>>
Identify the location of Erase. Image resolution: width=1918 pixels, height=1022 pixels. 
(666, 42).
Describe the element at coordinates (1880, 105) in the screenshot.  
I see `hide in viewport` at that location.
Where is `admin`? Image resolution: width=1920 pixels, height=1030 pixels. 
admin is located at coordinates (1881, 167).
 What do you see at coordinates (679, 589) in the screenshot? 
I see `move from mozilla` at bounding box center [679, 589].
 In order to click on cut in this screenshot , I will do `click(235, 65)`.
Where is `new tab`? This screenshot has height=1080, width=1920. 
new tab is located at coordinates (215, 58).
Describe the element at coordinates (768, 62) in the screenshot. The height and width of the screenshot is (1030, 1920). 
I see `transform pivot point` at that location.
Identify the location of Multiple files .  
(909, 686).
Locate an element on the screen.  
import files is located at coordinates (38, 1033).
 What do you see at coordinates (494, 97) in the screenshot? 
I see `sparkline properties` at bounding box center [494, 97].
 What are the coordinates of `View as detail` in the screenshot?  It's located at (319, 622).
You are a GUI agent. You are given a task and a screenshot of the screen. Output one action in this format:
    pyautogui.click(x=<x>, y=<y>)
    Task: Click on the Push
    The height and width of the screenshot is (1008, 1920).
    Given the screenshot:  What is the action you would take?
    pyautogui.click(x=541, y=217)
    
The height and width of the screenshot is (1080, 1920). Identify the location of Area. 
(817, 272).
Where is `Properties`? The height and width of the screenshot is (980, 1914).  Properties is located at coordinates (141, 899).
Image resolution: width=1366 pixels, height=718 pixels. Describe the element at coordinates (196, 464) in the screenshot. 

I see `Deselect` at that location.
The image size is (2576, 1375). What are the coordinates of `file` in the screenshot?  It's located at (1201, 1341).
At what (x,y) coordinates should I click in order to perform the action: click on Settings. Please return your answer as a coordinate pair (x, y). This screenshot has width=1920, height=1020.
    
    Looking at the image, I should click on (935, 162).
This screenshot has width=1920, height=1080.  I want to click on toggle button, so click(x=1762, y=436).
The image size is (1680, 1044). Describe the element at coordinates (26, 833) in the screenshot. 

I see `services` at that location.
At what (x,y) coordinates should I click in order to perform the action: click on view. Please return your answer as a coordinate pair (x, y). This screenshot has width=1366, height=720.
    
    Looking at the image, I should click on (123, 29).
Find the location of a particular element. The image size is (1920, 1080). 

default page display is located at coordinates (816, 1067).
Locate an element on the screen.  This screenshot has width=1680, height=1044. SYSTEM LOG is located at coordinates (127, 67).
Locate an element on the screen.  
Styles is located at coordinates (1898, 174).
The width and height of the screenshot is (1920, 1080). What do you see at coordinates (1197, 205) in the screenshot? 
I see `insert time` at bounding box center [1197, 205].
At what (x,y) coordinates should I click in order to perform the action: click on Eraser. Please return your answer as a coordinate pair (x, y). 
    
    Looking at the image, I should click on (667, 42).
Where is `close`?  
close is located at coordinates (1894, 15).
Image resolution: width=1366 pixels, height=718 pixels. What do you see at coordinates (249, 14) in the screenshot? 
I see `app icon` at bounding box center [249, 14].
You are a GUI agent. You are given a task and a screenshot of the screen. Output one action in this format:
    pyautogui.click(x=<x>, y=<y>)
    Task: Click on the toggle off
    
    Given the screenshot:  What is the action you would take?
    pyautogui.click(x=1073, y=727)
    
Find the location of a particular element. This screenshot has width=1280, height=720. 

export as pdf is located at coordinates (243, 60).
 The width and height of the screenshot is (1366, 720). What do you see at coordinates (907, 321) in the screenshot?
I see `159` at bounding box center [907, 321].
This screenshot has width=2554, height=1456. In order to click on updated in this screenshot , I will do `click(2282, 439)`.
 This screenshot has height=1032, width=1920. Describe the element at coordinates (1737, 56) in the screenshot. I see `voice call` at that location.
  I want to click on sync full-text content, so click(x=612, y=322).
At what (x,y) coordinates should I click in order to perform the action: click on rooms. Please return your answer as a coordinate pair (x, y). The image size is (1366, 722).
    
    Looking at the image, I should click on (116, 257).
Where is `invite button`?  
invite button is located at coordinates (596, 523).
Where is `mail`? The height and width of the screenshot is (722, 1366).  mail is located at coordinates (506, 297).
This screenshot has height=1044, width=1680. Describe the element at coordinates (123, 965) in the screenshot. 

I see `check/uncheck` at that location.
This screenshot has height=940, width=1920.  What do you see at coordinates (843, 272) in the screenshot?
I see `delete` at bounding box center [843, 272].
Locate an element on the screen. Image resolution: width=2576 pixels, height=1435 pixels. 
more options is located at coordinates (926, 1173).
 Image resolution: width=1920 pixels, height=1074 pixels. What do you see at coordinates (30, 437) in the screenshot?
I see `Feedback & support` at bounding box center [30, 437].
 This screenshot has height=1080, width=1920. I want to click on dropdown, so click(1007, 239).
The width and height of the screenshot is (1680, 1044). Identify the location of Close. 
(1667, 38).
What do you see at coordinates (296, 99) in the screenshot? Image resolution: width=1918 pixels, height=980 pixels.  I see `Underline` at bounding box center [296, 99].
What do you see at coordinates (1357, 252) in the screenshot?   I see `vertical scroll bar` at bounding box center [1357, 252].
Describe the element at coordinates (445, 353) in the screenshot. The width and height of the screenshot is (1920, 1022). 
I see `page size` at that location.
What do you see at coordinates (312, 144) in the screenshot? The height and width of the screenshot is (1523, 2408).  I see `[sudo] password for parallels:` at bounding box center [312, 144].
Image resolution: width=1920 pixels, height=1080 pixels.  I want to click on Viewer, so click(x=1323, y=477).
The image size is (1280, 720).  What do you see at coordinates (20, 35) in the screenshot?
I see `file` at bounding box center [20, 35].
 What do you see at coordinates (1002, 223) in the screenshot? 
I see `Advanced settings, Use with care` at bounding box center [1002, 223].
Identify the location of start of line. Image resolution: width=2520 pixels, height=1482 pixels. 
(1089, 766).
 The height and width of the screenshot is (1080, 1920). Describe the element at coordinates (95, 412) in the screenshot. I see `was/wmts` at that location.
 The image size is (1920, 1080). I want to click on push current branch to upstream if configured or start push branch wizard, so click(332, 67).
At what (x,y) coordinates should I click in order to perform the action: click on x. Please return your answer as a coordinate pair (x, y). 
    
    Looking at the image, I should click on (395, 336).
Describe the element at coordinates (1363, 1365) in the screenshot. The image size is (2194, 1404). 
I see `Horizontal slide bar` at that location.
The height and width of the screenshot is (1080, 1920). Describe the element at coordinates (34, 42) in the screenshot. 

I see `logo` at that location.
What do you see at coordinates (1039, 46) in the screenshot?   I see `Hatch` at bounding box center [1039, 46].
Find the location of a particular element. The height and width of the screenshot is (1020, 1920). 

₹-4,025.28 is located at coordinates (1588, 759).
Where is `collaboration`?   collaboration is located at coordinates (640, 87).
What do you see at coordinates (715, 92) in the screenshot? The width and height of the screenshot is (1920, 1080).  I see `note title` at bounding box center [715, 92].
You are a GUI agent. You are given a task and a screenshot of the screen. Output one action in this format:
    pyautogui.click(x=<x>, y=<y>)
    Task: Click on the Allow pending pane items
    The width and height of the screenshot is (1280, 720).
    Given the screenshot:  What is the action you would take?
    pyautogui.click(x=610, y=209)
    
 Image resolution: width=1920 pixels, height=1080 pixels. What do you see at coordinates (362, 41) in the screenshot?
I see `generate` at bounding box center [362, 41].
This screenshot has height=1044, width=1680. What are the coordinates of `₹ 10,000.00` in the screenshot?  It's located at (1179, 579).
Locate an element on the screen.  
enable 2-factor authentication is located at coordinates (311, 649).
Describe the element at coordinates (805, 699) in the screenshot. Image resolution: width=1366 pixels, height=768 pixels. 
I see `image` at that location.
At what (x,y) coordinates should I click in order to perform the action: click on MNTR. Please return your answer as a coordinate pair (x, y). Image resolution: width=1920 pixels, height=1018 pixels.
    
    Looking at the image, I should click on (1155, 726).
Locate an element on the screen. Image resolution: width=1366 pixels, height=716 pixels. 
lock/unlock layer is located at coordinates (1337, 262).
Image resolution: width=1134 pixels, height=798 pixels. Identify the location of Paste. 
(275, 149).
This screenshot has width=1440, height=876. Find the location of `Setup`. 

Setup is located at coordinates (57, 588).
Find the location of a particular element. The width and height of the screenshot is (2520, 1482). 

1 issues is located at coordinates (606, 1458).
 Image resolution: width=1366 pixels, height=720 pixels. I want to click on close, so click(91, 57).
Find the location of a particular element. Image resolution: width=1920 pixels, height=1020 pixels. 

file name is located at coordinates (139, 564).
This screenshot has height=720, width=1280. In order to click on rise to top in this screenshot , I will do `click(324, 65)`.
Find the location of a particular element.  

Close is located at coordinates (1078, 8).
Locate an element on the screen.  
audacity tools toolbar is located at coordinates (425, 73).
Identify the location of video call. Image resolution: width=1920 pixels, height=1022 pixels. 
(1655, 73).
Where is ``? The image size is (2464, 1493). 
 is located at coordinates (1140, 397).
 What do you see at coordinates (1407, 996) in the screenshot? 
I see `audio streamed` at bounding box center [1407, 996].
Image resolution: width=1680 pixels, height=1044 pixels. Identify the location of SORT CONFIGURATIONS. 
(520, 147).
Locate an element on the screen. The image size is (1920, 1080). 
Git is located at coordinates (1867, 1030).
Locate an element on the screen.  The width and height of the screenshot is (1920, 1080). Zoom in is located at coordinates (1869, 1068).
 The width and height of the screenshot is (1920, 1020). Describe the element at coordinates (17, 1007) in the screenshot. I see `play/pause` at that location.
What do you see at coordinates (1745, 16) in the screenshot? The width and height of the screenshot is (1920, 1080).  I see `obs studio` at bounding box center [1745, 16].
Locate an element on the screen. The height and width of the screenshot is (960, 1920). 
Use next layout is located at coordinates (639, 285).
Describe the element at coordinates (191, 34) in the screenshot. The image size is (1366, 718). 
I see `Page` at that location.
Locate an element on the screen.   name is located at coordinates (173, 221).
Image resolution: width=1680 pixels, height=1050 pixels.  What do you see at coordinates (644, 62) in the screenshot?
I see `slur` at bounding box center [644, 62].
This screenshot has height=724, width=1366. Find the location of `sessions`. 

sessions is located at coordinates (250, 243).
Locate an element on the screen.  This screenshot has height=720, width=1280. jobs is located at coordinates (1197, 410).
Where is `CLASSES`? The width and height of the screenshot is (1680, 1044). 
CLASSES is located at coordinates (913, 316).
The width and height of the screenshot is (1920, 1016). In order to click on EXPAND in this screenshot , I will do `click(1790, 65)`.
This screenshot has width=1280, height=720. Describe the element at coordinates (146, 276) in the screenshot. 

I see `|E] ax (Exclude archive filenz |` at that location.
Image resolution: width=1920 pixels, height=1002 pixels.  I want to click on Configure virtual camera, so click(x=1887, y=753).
<<
Reproduce the entries above without alteration, everything from the line containing "The image size is (2576, 1375)." down to the line containing "Looking at the image, I should click on (123, 29).", both of those lines included.

The image size is (2576, 1375). What are the coordinates of `file` in the screenshot?  It's located at (1201, 1341).
At what (x,y) coordinates should I click in order to perform the action: click on Settings. Please return your answer as a coordinate pair (x, y). This screenshot has width=1920, height=1020.
    
    Looking at the image, I should click on (935, 162).
This screenshot has width=1920, height=1080.  I want to click on toggle button, so click(x=1762, y=436).
The image size is (1680, 1044). Describe the element at coordinates (26, 833) in the screenshot. 

I see `services` at that location.
At what (x,y) coordinates should I click in order to perform the action: click on view. Please return your answer as a coordinate pair (x, y). This screenshot has width=1366, height=720.
    
    Looking at the image, I should click on (123, 29).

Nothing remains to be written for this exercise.